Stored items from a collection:
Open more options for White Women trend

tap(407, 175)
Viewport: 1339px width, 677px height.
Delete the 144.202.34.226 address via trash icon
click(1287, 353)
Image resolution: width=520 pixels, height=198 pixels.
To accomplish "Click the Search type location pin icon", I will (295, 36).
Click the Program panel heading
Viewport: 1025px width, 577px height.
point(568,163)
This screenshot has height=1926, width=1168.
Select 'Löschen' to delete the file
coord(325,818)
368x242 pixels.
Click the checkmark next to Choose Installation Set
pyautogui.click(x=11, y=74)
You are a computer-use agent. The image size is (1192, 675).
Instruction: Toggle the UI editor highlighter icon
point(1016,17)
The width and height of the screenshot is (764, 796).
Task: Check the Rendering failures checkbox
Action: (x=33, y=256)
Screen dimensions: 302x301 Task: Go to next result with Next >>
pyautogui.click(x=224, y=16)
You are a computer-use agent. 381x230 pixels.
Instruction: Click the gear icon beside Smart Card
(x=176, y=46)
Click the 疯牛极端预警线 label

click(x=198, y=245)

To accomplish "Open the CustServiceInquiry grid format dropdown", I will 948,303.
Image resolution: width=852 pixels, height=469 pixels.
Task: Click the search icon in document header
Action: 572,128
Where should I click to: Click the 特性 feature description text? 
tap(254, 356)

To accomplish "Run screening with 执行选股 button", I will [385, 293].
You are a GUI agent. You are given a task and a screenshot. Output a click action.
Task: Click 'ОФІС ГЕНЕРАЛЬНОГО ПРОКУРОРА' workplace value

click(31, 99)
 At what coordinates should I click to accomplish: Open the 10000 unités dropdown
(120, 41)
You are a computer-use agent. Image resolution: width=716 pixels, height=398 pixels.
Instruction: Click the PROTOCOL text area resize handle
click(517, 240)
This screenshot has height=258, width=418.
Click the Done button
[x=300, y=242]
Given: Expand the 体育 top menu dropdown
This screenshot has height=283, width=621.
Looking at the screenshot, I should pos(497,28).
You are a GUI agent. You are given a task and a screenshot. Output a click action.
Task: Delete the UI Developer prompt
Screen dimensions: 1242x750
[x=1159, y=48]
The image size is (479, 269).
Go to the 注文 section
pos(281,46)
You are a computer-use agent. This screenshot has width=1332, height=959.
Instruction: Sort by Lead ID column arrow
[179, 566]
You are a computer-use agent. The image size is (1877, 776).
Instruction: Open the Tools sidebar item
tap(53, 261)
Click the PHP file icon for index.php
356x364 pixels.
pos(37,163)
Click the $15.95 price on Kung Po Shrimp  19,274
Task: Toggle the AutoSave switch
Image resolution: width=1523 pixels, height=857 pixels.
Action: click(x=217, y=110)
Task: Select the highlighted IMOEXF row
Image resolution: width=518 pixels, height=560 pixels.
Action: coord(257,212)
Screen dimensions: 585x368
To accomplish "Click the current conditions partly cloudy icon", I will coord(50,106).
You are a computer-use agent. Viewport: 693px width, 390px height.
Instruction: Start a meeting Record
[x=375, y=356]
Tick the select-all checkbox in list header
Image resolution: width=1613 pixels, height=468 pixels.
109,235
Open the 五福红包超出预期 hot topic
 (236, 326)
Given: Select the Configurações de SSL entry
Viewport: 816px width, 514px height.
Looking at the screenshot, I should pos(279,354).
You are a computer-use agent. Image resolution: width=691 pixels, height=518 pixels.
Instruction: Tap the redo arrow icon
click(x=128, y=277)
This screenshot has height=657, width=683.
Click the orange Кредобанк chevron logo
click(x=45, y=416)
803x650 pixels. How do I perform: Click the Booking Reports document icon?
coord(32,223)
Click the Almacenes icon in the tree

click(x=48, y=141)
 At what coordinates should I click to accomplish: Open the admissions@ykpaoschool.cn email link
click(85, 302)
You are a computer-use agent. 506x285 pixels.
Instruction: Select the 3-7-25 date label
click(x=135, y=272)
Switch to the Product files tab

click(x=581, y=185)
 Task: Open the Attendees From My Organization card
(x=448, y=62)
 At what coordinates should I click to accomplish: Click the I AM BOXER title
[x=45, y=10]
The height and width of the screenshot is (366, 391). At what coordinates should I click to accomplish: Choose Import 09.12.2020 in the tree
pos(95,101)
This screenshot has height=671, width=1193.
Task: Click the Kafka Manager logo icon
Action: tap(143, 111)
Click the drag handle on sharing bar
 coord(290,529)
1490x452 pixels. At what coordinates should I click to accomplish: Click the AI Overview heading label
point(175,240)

• **SHORT PROBLEM**
Rewrite the material above as a JSON list of strings, with one string per line and blank lines left out.

• **RESPONSE TO THIS TASK**
[
  "Open more options for White Women trend",
  "tap(407, 175)",
  "Viewport: 1339px width, 677px height.",
  "Delete the 144.202.34.226 address via trash icon",
  "click(1287, 353)",
  "Image resolution: width=520 pixels, height=198 pixels.",
  "To accomplish \"Click the Search type location pin icon\", I will (295, 36).",
  "Click the Program panel heading",
  "Viewport: 1025px width, 577px height.",
  "point(568,163)",
  "This screenshot has height=1926, width=1168.",
  "Select 'Löschen' to delete the file",
  "coord(325,818)",
  "368x242 pixels.",
  "Click the checkmark next to Choose Installation Set",
  "pyautogui.click(x=11, y=74)",
  "You are a computer-use agent. The image size is (1192, 675).",
  "Instruction: Toggle the UI editor highlighter icon",
  "point(1016,17)",
  "The width and height of the screenshot is (764, 796).",
  "Task: Check the Rendering failures checkbox",
  "Action: (x=33, y=256)",
  "Screen dimensions: 302x301 Task: Go to next result with Next >>",
  "pyautogui.click(x=224, y=16)",
  "You are a computer-use agent. 381x230 pixels.",
  "Instruction: Click the gear icon beside Smart Card",
  "(x=176, y=46)",
  "Click the 疯牛极端预警线 label",
  "click(x=198, y=245)",
  "To accomplish \"Open the CustServiceInquiry grid format dropdown\", I will 948,303.",
  "Image resolution: width=852 pixels, height=469 pixels.",
  "Task: Click the search icon in document header",
  "Action: 572,128",
  "Where should I click to: Click the 特性 feature description text? ",
  "tap(254, 356)",
  "To accomplish \"Run screening with 执行选股 button\", I will [385, 293].",
  "You are a GUI agent. You are given a task and a screenshot. Output a click action.",
  "Task: Click 'ОФІС ГЕНЕРАЛЬНОГО ПРОКУРОРА' workplace value",
  "click(31, 99)",
  " At what coordinates should I click to accomplish: Open the 10000 unités dropdown",
  "(120, 41)",
  "You are a computer-use agent. Image resolution: width=716 pixels, height=398 pixels.",
  "Instruction: Click the PROTOCOL text area resize handle",
  "click(517, 240)",
  "This screenshot has height=258, width=418.",
  "Click the Done button",
  "[x=300, y=242]",
  "Given: Expand the 体育 top menu dropdown",
  "This screenshot has height=283, width=621.",
  "Looking at the screenshot, I should pos(497,28).",
  "You are a GUI agent. You are given a task and a screenshot. Output a click action.",
  "Task: Delete the UI Developer prompt",
  "Screen dimensions: 1242x750",
  "[x=1159, y=48]",
  "The image size is (479, 269).",
  "Go to the 注文 section",
  "pos(281,46)",
  "You are a computer-use agent. This screenshot has width=1332, height=959.",
  "Instruction: Sort by Lead ID column arrow",
  "[179, 566]",
  "You are a computer-use agent. The image size is (1877, 776).",
  "Instruction: Open the Tools sidebar item",
  "tap(53, 261)",
  "Click the PHP file icon for index.php",
  "356x364 pixels.",
  "pos(37,163)",
  "Click the $15.95 price on Kung Po Shrimp  19,274",
  "Task: Toggle the AutoSave switch",
  "Image resolution: width=1523 pixels, height=857 pixels.",
  "Action: click(x=217, y=110)",
  "Task: Select the highlighted IMOEXF row",
  "Image resolution: width=518 pixels, height=560 pixels.",
  "Action: coord(257,212)",
  "Screen dimensions: 585x368",
  "To accomplish \"Click the current conditions partly cloudy icon\", I will coord(50,106).",
  "You are a computer-use agent. Viewport: 693px width, 390px height.",
  "Instruction: Start a meeting Record",
  "[x=375, y=356]",
  "Tick the select-all checkbox in list header",
  "Image resolution: width=1613 pixels, height=468 pixels.",
  "109,235",
  "Open the 五福红包超出预期 hot topic",
  " (236, 326)",
  "Given: Select the Configurações de SSL entry",
  "Viewport: 816px width, 514px height.",
  "Looking at the screenshot, I should pos(279,354).",
  "You are a computer-use agent. Image resolution: width=691 pixels, height=518 pixels.",
  "Instruction: Tap the redo arrow icon",
  "click(x=128, y=277)",
  "This screenshot has height=657, width=683.",
  "Click the orange Кредобанк chevron logo",
  "click(x=45, y=416)",
  "803x650 pixels. How do I perform: Click the Booking Reports document icon?",
  "coord(32,223)",
  "Click the Almacenes icon in the tree",
  "click(x=48, y=141)",
  " At what coordinates should I click to accomplish: Open the admissions@ykpaoschool.cn email link",
  "click(85, 302)",
  "You are a computer-use agent. 506x285 pixels.",
  "Instruction: Select the 3-7-25 date label",
  "click(x=135, y=272)",
  "Switch to the Product files tab",
  "click(x=581, y=185)",
  " Task: Open the Attendees From My Organization card",
  "(x=448, y=62)",
  " At what coordinates should I click to accomplish: Click the I AM BOXER title",
  "[x=45, y=10]",
  "The height and width of the screenshot is (366, 391). At what coordinates should I click to accomplish: Choose Import 09.12.2020 in the tree",
  "pos(95,101)",
  "This screenshot has height=671, width=1193.",
  "Task: Click the Kafka Manager logo icon",
  "Action: tap(143, 111)",
  "Click the drag handle on sharing bar",
  " coord(290,529)",
  "1490x452 pixels. At what coordinates should I click to accomplish: Click the AI Overview heading label",
  "point(175,240)"
]